## [Suas tarefas]
• a. Redigite, do texto sobre o Palestra Football Club, tudo o que vai de "Florianópolis, 8 de" até "seio dessa Liga.".
• b. Segundo o texto sobre o Palestra Football Club, que cargo Jovita Lisboa ocupava no clube?

## [Texto fornecido]

Felipe Matos 21 de setembro de 2020

Há poucos dados disponíveis sobre o efêmero Palestra Football Club, de Florianópolis, mas apesar da curta trajetória, sua história o credencia como um interessante objeto de estudo aos interessados em pesquisar a inserção do negro e as relações de classe no futebol catarinense nos anos 20.

Nos jornais da capital catarinense encontra-se o registro de ao menos três jogos do Palestra, três amistosos contra o Avaí Futebol Clube, todos ocorridos em março de 1924: Palestra 0 x 1 Avaí (02/03/1924), Palestra 2 x 0 Avaí (09/03/1924) e Palestra 0 x 3 Avaí (23/03/1924).

Um dos nomes mais importantes do clube palestrino foi Jovita Lisboa, seu 1º secretário. Nascido em Florianópolis em 10 de abril de 1895, filho de Luiz Francisco Lisboa e Arminda de Sousa, casado com Maria Pedrita Ortiga, Jovita trabalhava como auxiliar da Livraria Moderna até tornar-se funcionário público, atuando como coletor do Tesouro do Estado.

Ele foi membro da Liga Náutica de Santa Catarina, se dedicando ao remo pelo Clube de Regatas Aldo Luz; esteve entre os fundadores do Clube Recreativo Annita Garibaldi, do bairro José Mendes, em 1919; e, foi orador do Clube 21 de Setembro.

No mundo das letras, Jovita atuou como jornalista n´O Estado e foi escritor, membro do Centro Catarinense de Letras, espaço fundado em oposição à elitista Academia Catarinense de Letras e que aceitava entre os seus membros intelectuais mulheres e negros.

No período em que o Palestra surgiu nos campos de Florianópolis, a popularização do futebol expôs nacionalmente a interseccionalidade das discussões de classe e raça no esporte. Vale lembrar que esta era uma época em que o  próprio presidente da República, Epitácio Pessoa, sugeriu que negros não representassem o Brasil no campeonato Sul-americano de 1921. No Rio de Janeiro, o Vasco da Gama, repleto de jogadores negros, foi campeão da 1ª divisão carioca em 1923, causando protestos de outras equipes. Ao se recusar a jogar sem seus atletas negros e pobres, o Vasco foi excluído da liga carioca, protestando com a famosa “Resposta Histórica”, em 7 de abril de 1924.

Cinco meses após o manifesto vascaíno, Jovita publicou no jornal O Estado (09/09/1924, p.2) o oficio que endereçou ao presidente da Liga Santa Catarina de Desportos Terrestres (embrião da Federação Catarinense de Futebol), transcrito a seguir:

Florianópolis, 8 de setembro de 1924.

Fonte: reprodução jornal O Estado, 09/09/1924, p.2.

Ilmo Sr. Presidente da Liga Santa Catarina de Desportos Terrestres. Fomos informados particularmente que, em sessão realizada no dia 4 do corrente, foi rejeitada a entrada deste clube para o seio dessa Liga.

## [Dados]
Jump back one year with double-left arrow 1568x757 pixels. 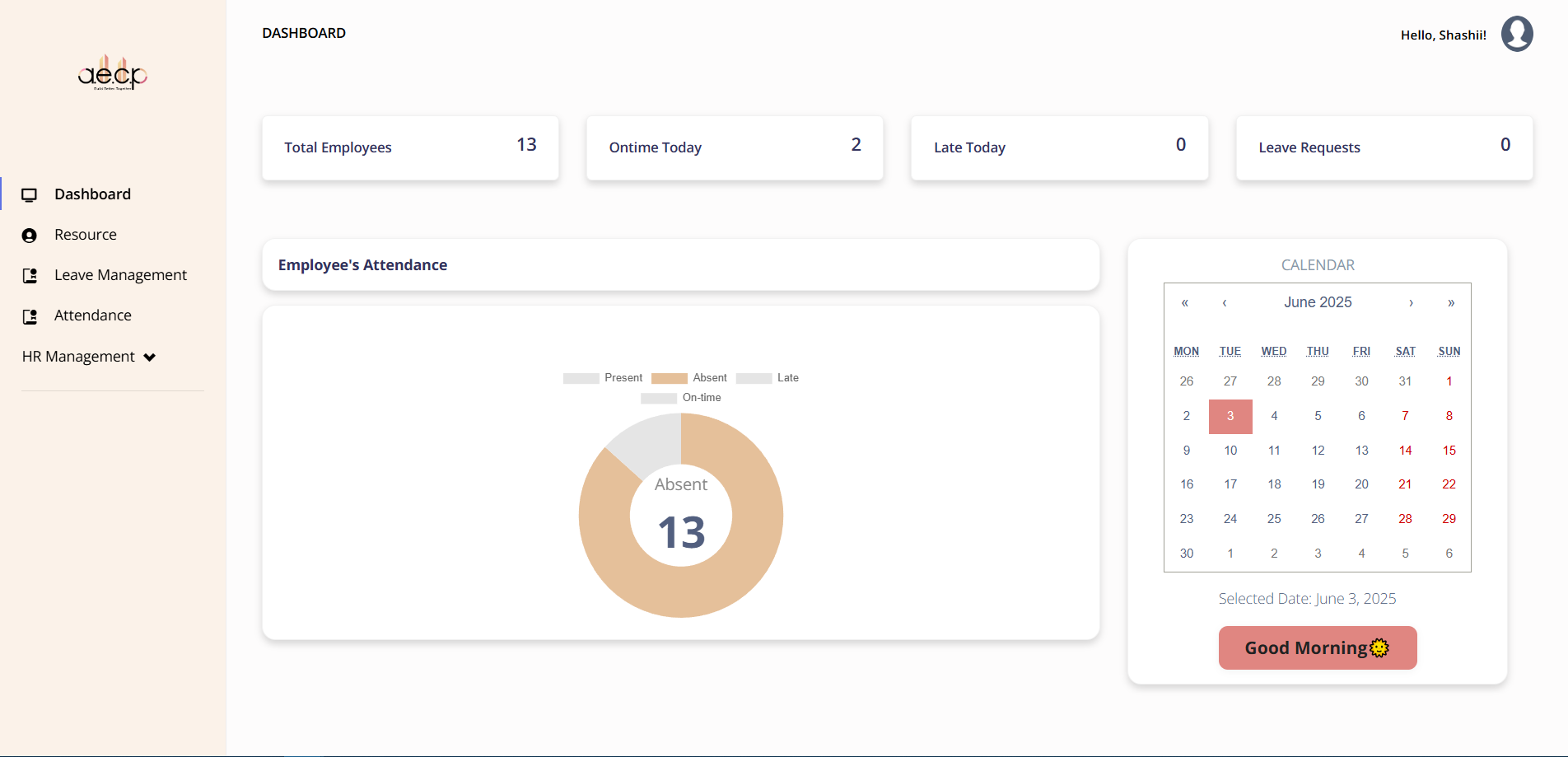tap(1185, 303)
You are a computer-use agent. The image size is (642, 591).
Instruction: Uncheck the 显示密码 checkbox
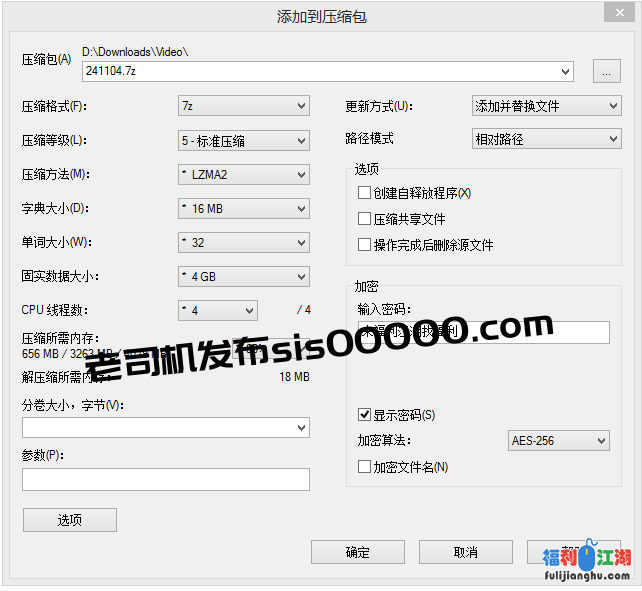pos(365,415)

## [Respostas em ordem]
• a.
Florianópolis, 8 de setembro de 1924.

Fonte: reprodução jornal O Estado, 09/09/1924, p.2.

Ilmo Sr. Presidente da Liga Santa Catarina de Desportos Terrestres. Fomos informados particularmente que, em sessão realizada no dia 4 do corrente, foi rejeitada a entrada deste clube para o seio dessa Liga.

• b. Era o 1º secretário do clube.